Closer look at the temple

Okay, now a few more pictures before we move on to the new Acropolis Museum.

Dad and I in front of the Parthenon

In front of the Temple of Nike

After the Acropolis, we made our way to the new Acropolis Museum. The new museum, which opened in 2009, is 10 times larger than the old museum and filled with around 4,000 artifacts. Many of the artifacts from the Acropolis were removed in 1799 by an Earl and taken to England. They were later sold to the British Museum, which now showcases them and refuses to return them. The Greek government hopes that with this new, much larger museum, they can force the British Museum to return the artifacts.

The new Acropolis Museum

The museum is not included in the 12 euro ticket. It costs 5 euros for adults, and again, entrance is free for students.

As mentioned before, at the museum you can watch a great video depicting the history of the Parthenon. There are sculptures from the temples, the original statued pillars from the Erechtheion and a life-size recreation of the frieze around the top of the Parthenon is located on the top floor.
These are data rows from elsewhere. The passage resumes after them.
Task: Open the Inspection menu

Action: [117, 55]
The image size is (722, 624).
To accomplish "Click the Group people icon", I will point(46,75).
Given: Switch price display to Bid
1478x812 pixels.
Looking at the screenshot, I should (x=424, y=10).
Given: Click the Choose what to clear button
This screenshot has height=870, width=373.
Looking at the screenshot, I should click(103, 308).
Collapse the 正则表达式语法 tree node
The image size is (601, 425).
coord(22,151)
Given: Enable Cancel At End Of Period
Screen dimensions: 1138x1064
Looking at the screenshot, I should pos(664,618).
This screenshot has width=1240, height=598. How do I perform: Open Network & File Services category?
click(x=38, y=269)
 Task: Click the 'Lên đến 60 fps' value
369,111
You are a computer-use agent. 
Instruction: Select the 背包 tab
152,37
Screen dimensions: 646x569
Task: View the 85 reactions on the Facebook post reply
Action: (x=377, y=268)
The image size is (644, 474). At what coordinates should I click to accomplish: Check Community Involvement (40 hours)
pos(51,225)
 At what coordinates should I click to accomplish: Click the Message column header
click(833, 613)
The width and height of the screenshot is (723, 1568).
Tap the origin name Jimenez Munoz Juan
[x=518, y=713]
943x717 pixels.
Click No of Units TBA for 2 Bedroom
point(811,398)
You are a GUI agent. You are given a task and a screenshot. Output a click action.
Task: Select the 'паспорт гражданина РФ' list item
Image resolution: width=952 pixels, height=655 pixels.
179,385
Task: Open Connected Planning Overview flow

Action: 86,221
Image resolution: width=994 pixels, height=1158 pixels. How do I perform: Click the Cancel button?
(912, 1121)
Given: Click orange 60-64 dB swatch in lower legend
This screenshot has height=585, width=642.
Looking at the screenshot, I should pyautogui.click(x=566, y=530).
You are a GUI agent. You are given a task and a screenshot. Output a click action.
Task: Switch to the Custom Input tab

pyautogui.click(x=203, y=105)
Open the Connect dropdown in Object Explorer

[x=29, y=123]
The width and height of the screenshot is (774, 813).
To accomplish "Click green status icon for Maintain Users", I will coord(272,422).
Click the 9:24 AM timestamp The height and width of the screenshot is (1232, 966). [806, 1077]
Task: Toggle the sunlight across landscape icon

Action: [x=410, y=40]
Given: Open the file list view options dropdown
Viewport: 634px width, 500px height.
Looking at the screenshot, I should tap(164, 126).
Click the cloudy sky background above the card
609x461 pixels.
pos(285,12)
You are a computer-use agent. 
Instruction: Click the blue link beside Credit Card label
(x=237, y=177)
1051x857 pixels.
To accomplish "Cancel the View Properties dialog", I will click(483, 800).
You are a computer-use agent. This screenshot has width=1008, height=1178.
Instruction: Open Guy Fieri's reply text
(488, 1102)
Outside the museum, excavations are still taking place, as more artifacts are uncovered. Visitors can watch the workers from above as they enter and exit the museum.

Outside the museum

We decided to walk back to the hotel, and on the way, stop by some of the other sights. Unfortunately, when we got to the Temple of Zeus we found out that it, and most of the other sights to see, closed at 3pm. So, we kept walking and found ourselves in front of Kallimarmaro Stadium.

Kallimarmaro Stadium

This stadium was built in the 4th century BC for the Panathenaic Games. It was later restored for the first modern Olympics in 1896, and used again during the 2004 games.

Me at the Olympic stadium

As it turned out, the stadium was not included in the ticket my parents bought at the Acropolis, nor was it free for students, so we skipped this particular sight. Clearly, you do not need to purchase a ticket to see the stadium from the outside.

And that was day 1 in Athens! Yes, it was a LONG day.